**EXERCISE REQUIREMENTS**
Return each of the following entries word for word, with nothing changed.

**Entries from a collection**
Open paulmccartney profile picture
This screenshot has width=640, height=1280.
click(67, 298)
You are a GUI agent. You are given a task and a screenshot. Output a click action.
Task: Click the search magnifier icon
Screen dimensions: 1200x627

**RESULT BELOW**
Open paulmccartney profile picture
This screenshot has width=640, height=1280.
click(67, 298)
You are a GUI agent. You are given a task and a screenshot. Output a click action.
Task: Click the search magnifier icon
Screen dimensions: 1200x627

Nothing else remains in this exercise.